Directions for this task
Starting with the line that contains "Image resolution: width=412, height=1566." and stopping after the line that contains "[X (Twitter)] (150, 1543)", copy the entries below exactly. Include nothing else.
━━━━━ Exercise materials
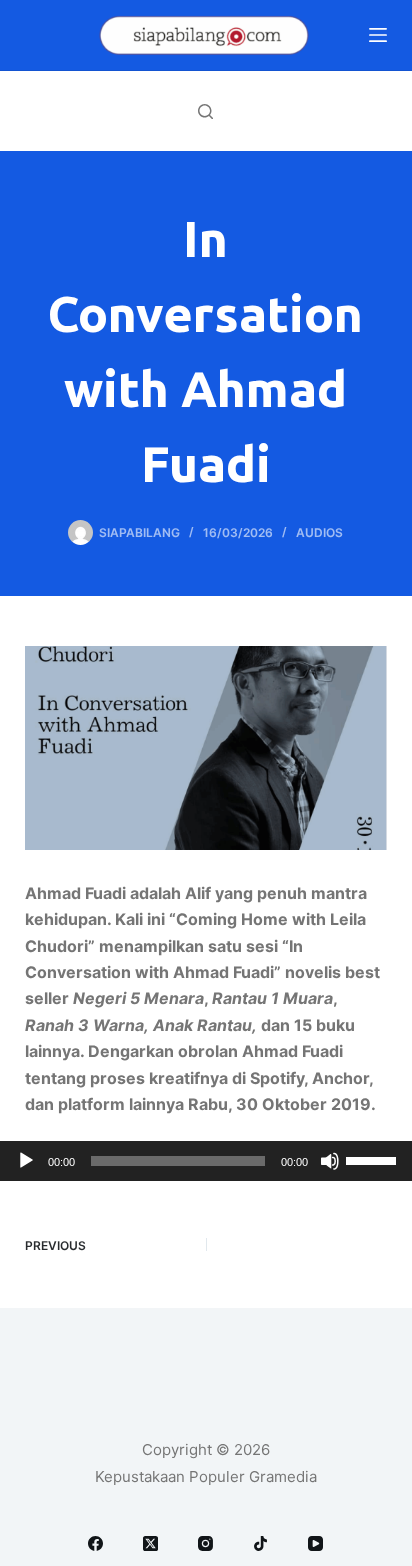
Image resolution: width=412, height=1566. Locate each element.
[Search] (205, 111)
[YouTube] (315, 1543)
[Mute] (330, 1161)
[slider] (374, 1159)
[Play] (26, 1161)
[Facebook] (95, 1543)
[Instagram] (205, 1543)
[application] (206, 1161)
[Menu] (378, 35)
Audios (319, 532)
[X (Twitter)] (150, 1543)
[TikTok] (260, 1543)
━━━━━━━━━━
━━━━━ Exercise materials
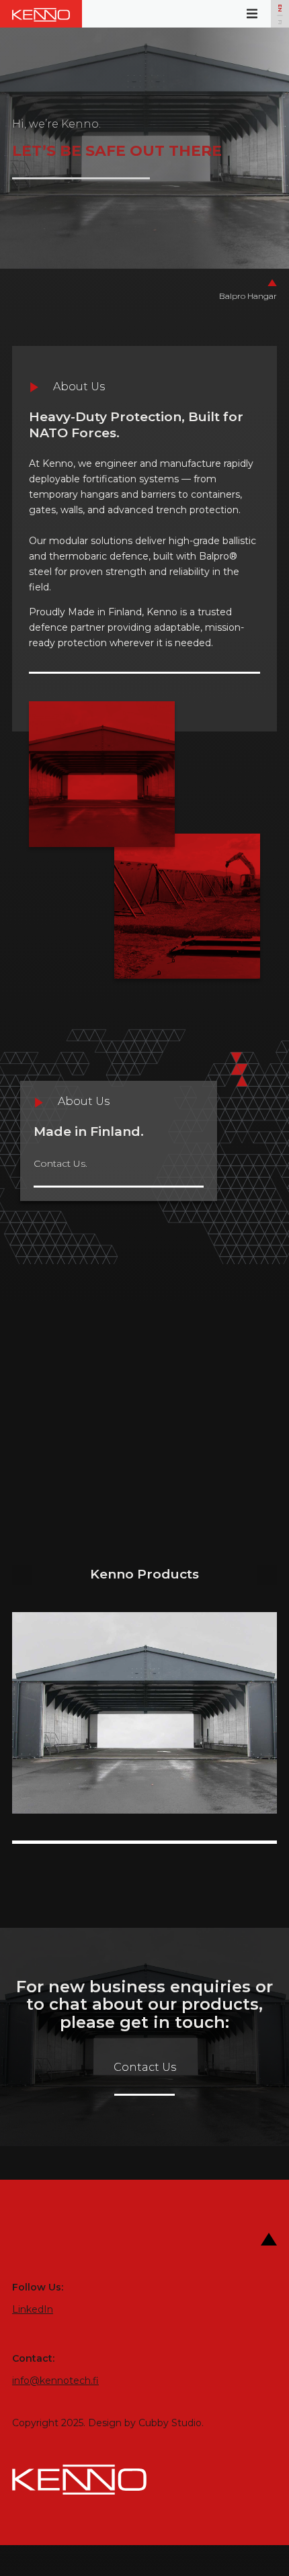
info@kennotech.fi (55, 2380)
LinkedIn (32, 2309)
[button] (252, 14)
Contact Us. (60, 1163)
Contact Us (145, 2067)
━━━━━━━━━━
Answer area
Image resolution: width=412, height=1566. Locate each element.
[Search] (205, 111)
[YouTube] (315, 1543)
[Mute] (330, 1161)
[slider] (374, 1159)
[Play] (26, 1161)
[Facebook] (95, 1543)
[Instagram] (205, 1543)
[application] (206, 1161)
[Menu] (378, 35)
Audios (319, 532)
[X (Twitter)] (150, 1543)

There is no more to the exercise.